La dame Mauserink expira en jetant ce dernier cri, et fut emportée par l’allumeur des poêles du roi.

Personne ne s’inquiétait du jeune Drosselmeier. La princesse rappela au roi sa promesse, et celui-ci ordonna d’amener aussitôt le jeune héros devant lui. Mais lorsque le malheureux apparut sous sa forme épouvantable, la princesse se cacha le visage de ses deux mains et s’écria :

— Éloignez cet affreux Casse-Noisette !

Aussitôt le maréchal de la cour le saisit par les deux épaules et le jeta à la porte. Le roi, furieux qu’on eût pensé à lui imposer un Casse-Noisette pour gendre, rejeta toute la faute sur l’horloger et l’astronome, et les bannit à jamais l’un et l’autre de sa résidence.

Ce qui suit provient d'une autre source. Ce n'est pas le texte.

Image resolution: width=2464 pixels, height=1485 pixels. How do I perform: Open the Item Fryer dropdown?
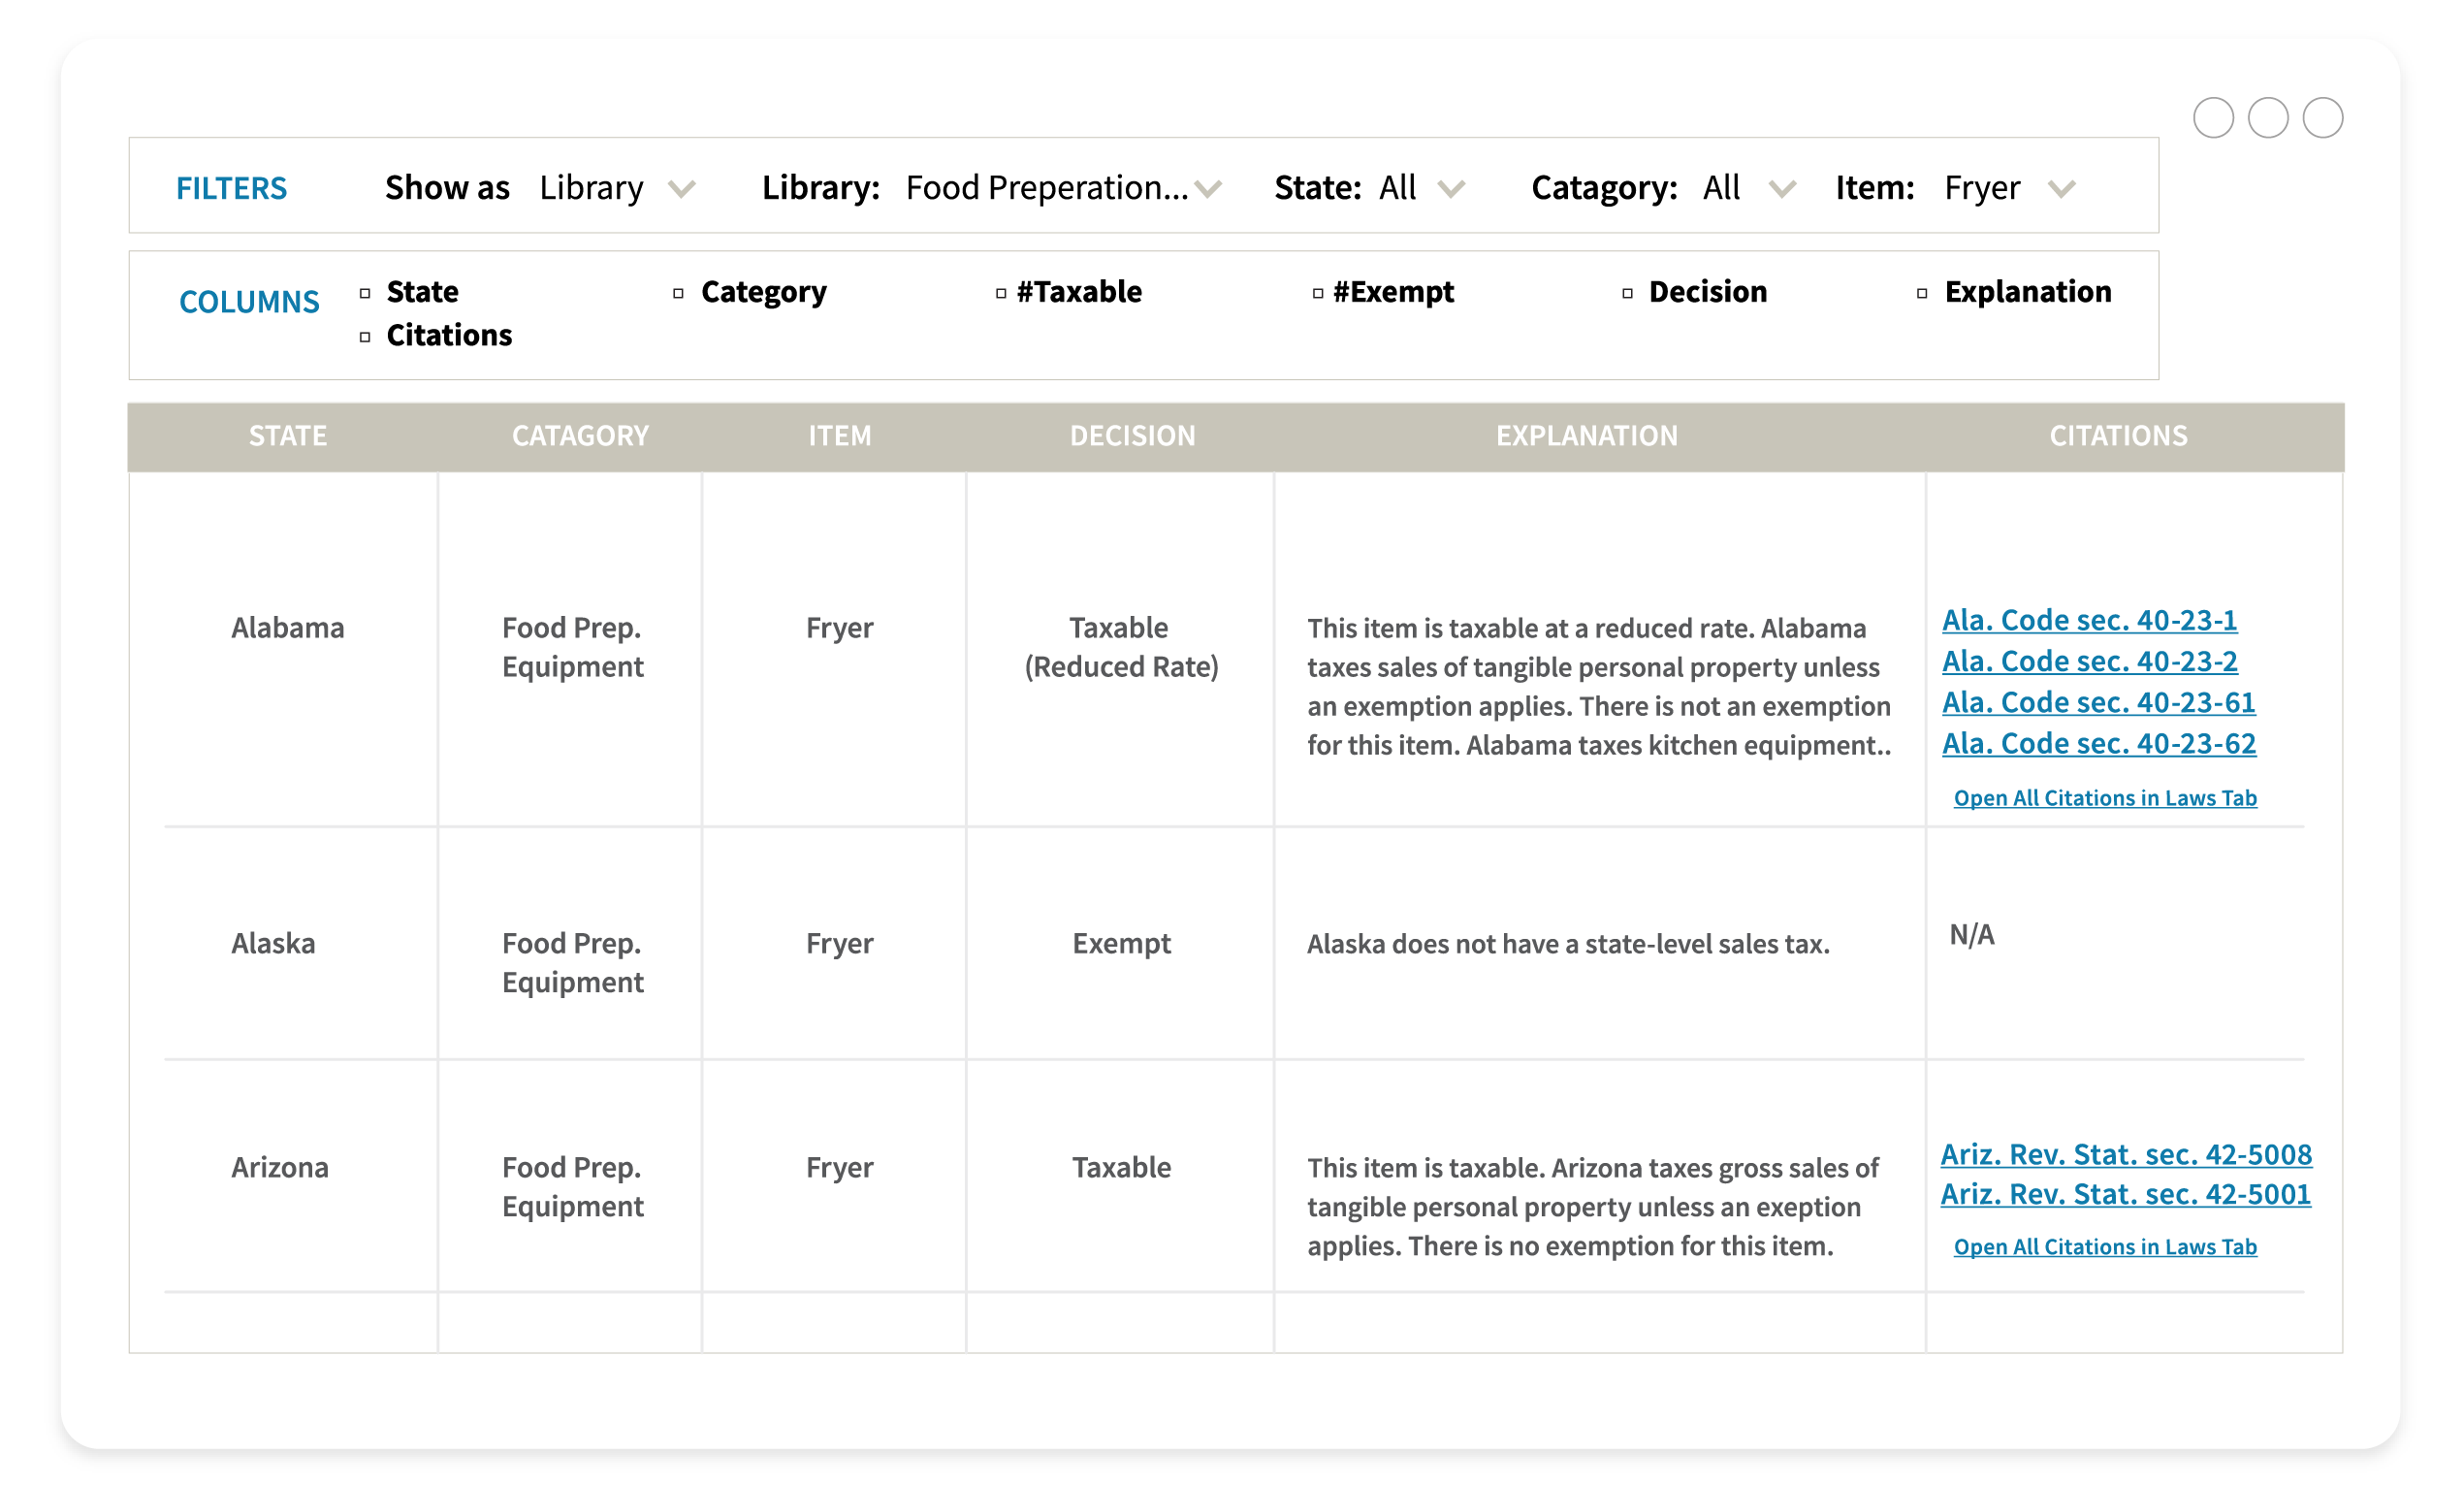[x=2061, y=188]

Cela ne se trouvait pas dans l’horoscope que l’astronome avait consulté à Nuremberg, cependant il en fit une nouvelle épreuve, et il crut lire dans les étoiles que le jeune Drosselmeier se rendrait si remarquable dans sa nouvelle position, qu’il deviendrait prince et roi malgré son horrible figure ; mais qu’il ne se débarrasserait de sa laideur que lorsque le fils de la dame Mauserink, qui était né avec sept têtes après la mort de ses sept enfants, aurait été tué de sa main, et qu’une dame se serait éprise de lui, malgré ses difformités.

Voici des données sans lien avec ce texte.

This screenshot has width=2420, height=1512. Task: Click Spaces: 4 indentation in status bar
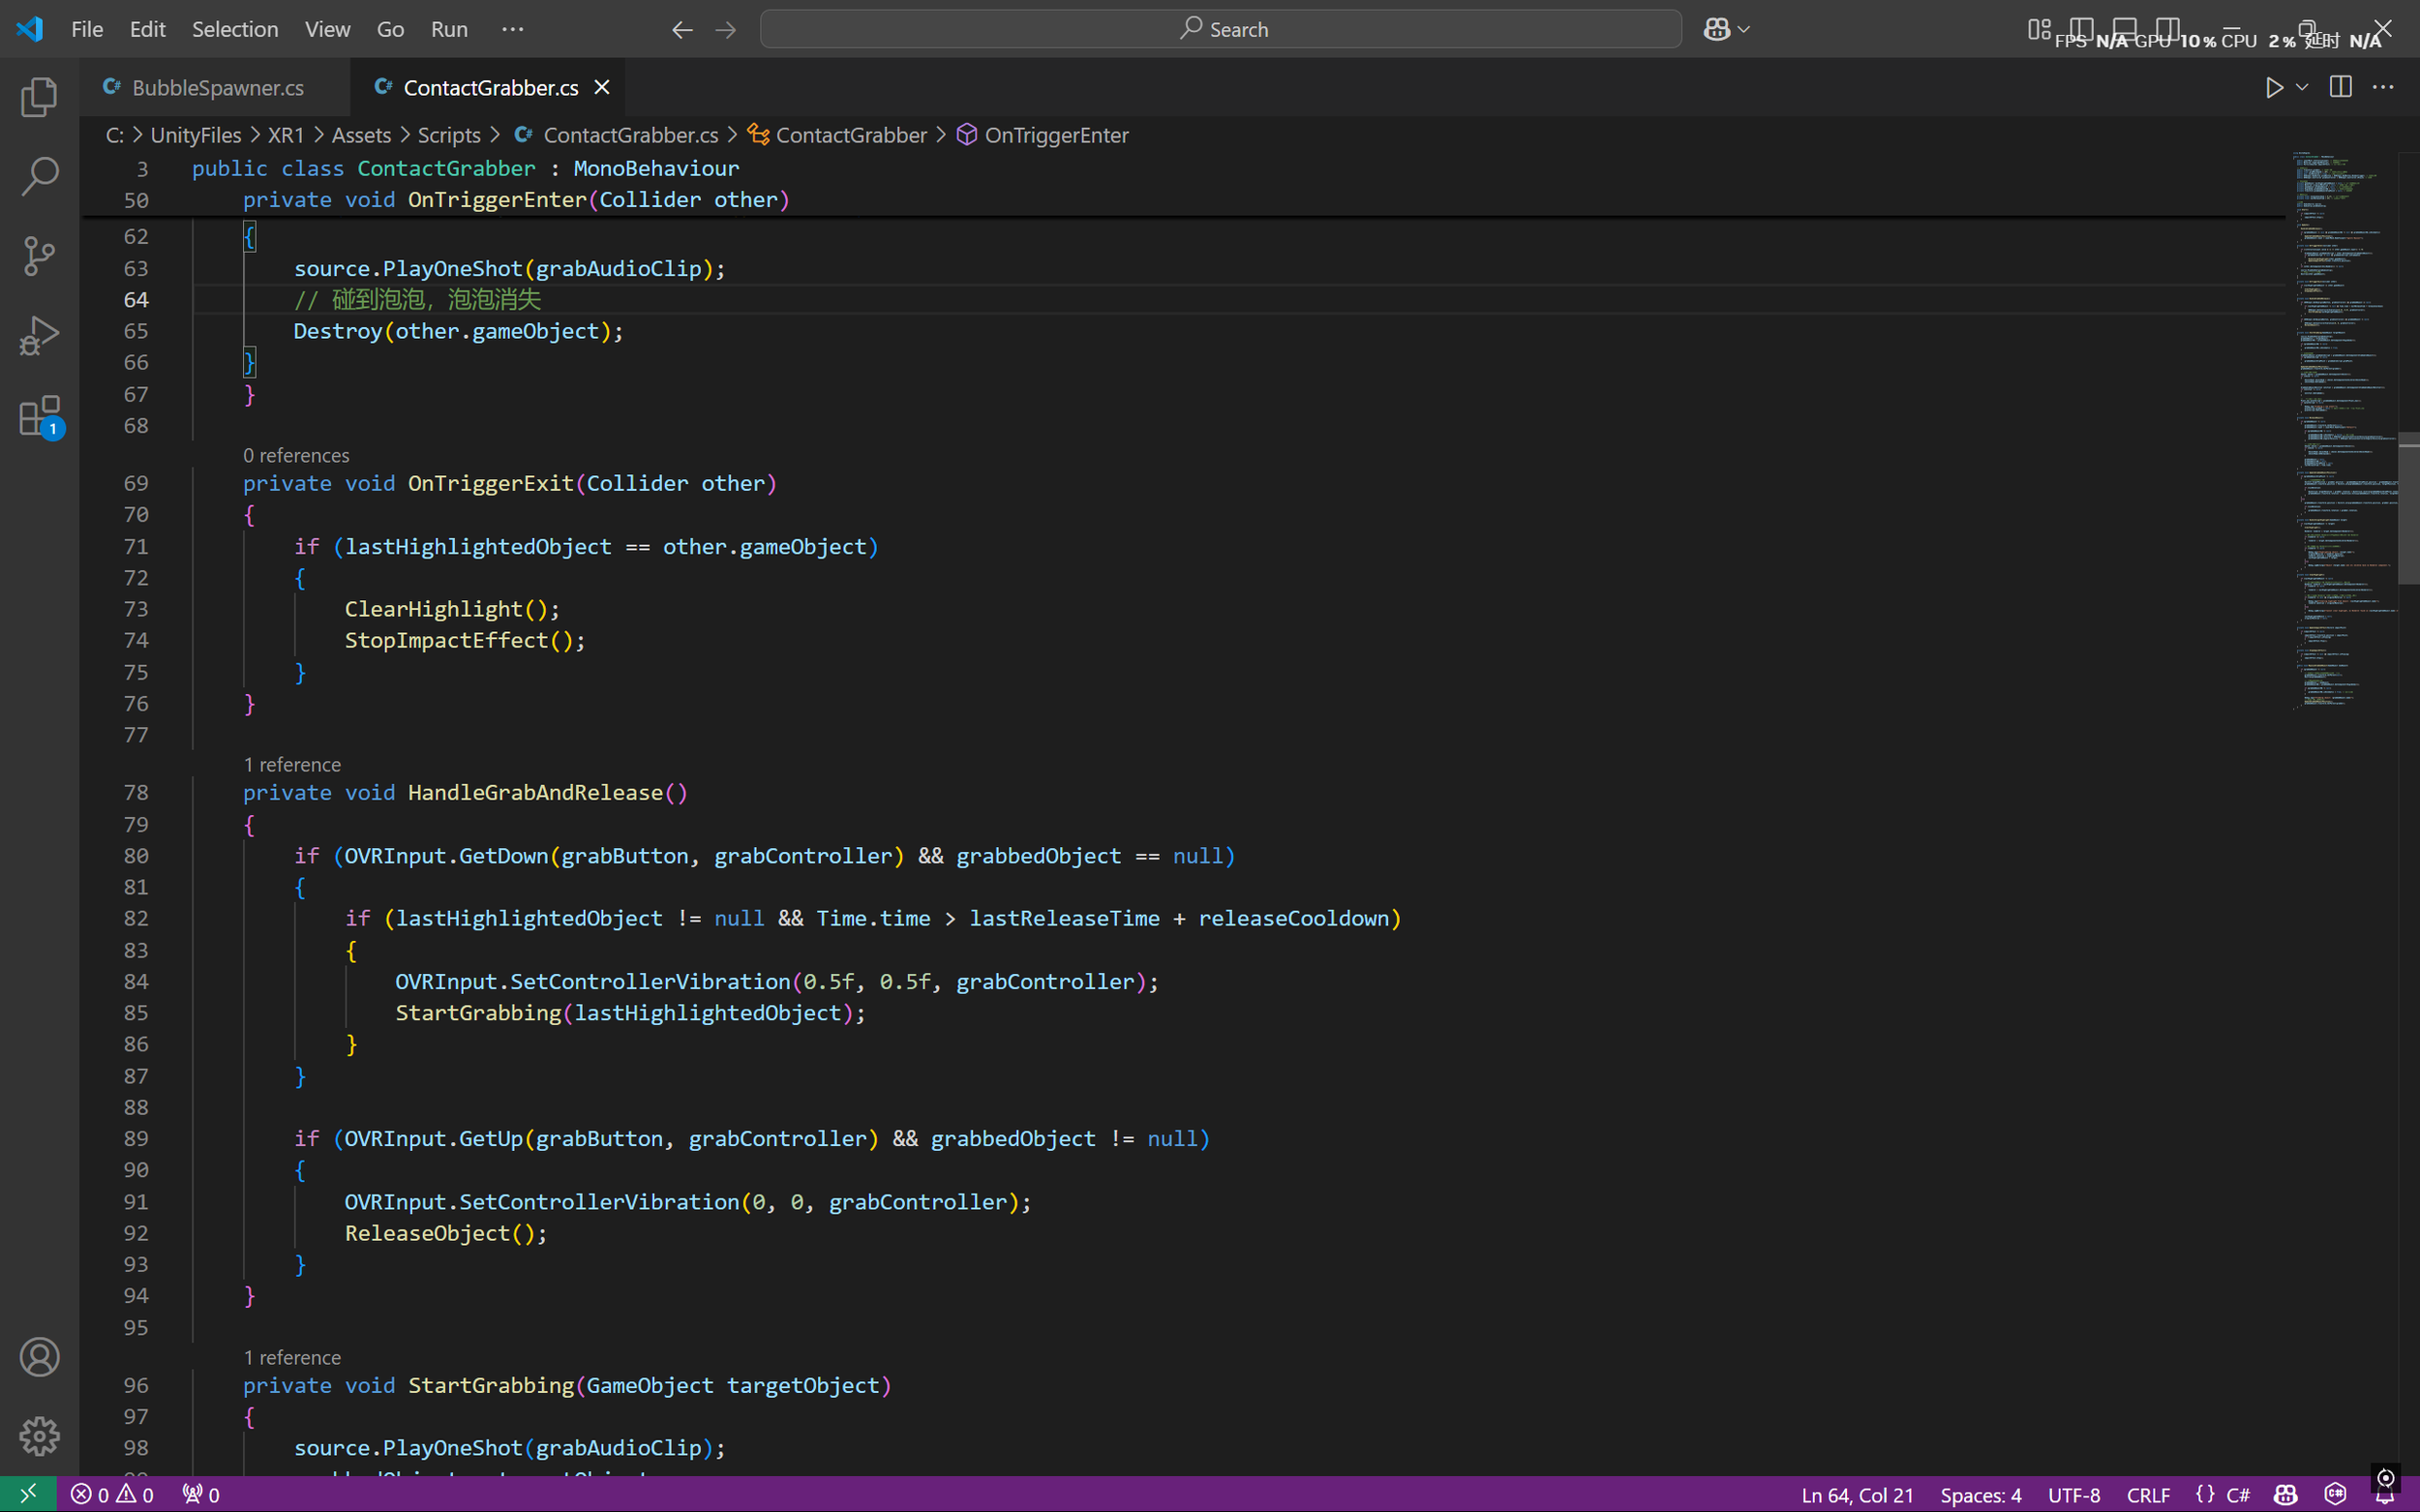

L’on a vu, en effet, le jeune Drosselmeier dans la boutique de son père, aux jours de Noël, sous la forme d’un Casse-Noisette, mais avec le costume d’un prince.

Tel est, mes enfants, le conte de la noix dure, et maintenant vous savez pourquoi les Casse-Noisette sont si laids.

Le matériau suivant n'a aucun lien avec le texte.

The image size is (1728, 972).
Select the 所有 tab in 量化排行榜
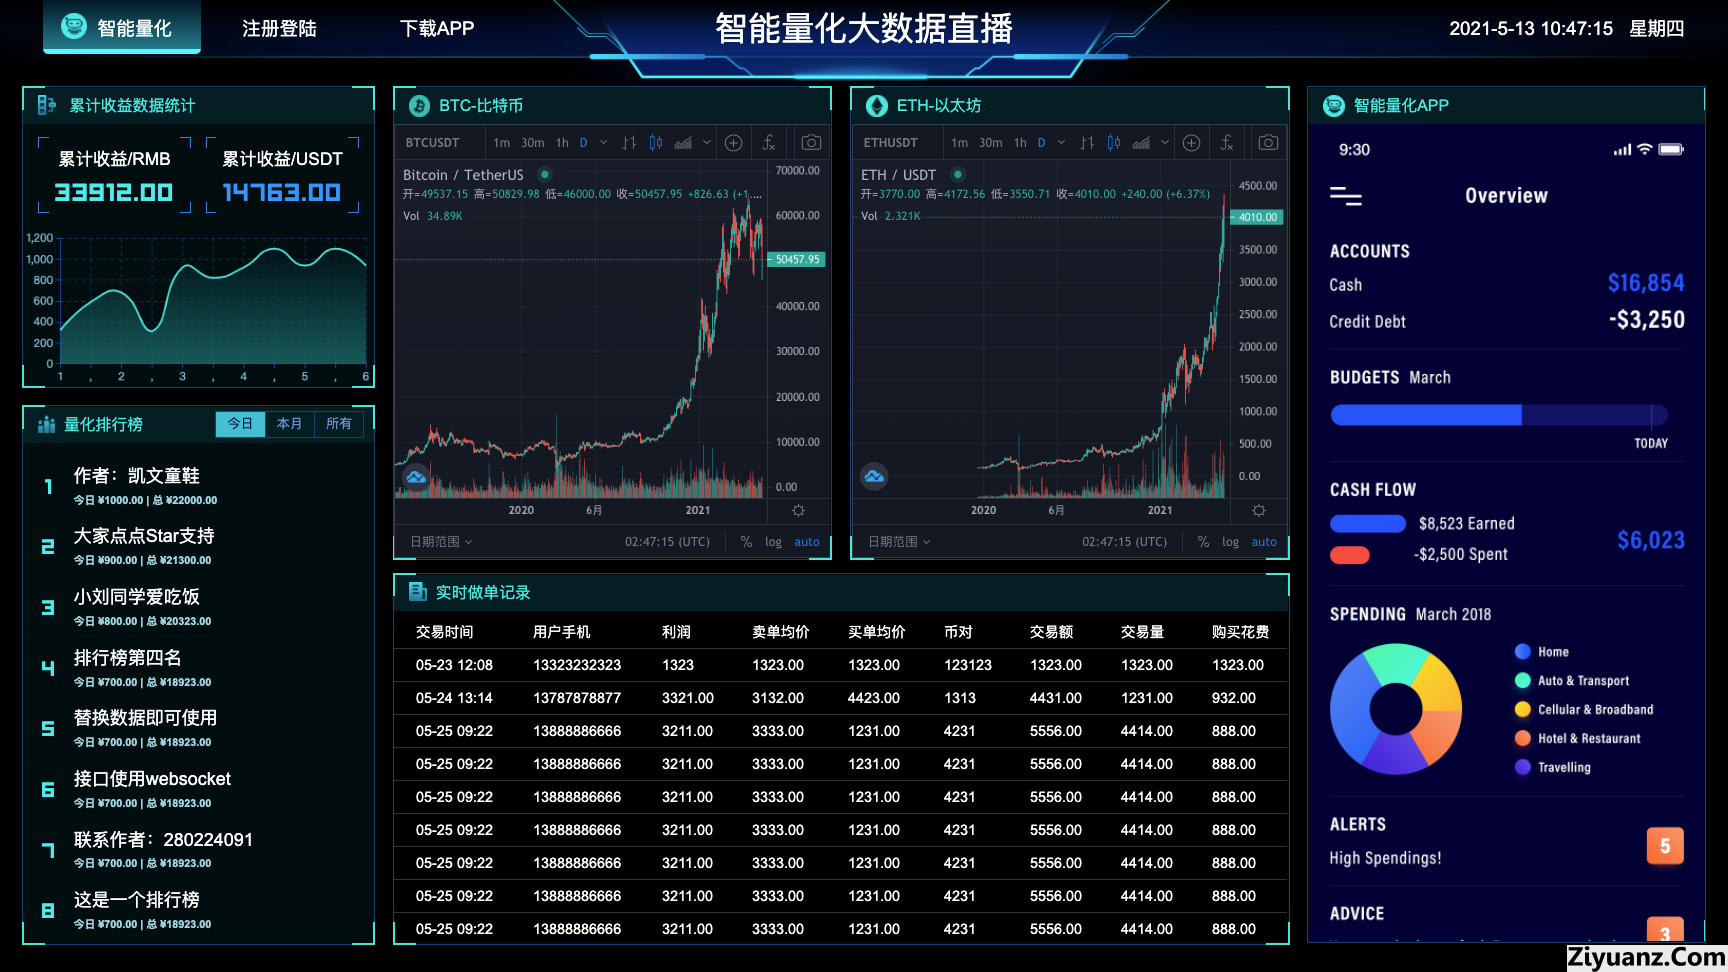(x=339, y=424)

Le conseiller termina ainsi son conte :

Marie prétendit que la princesse Pirlipat n’était, après tout, qu’une vilaine ingrate ; Fritz assura, de son côté, que si le Casse-Noisette voulait ne pas ménager le roi des souris et se montrer un brave garçon, il reprendrait les jolies formes qu’il avait perdues.


ONCLE ET NEVEU.


Si l’un de mes très-honorés lecteurs s’est une fois seulement coupé avec du verre, il saura combien cela fait souffrir, et quel temps long exige la guérison complète. La petite Marie avait dû rester au lit plus d’une semaine, parce qu’il lui prenait des faiblesses aussitôt qu’elle voulait se lever. Enfin elle guérit tout à fait et put, comme par le passé, sauter dans la chambre. L’armoire vitrée avait une charmante apparence, car on y voyait des arbres, des fleurs, des maisons toutes neuves et de belles poupées brillantes. Avant toutes choses, Marie retrouva son cher Casse-Noisette qui, placé au second rayon, lui souriait de toutes ses dents en bon état ; en regardant son favori avec un cordial plaisir, elle se sentit le cœur oppressé en songeant que ce que Drosselmeier lui avait raconté était l’histoire du Casse-Noisette et l’origine de sa mésintelligence avec la dame Mauserink et son fils. Elle savait maintenant que son Casse-Noisette n’était autre que le jeune Drosselmeier de Nuremberg, neveu du parrain Drosselmeier, et ensorcelé par la dame Mauserink ; car l’habile horloger de la cour du père Pirlipat ne pouvait être que le conseiller de justice Drosselmeier lui même ; et de cela Marie n’en avait pas douté un seul instant tout le temps du conte.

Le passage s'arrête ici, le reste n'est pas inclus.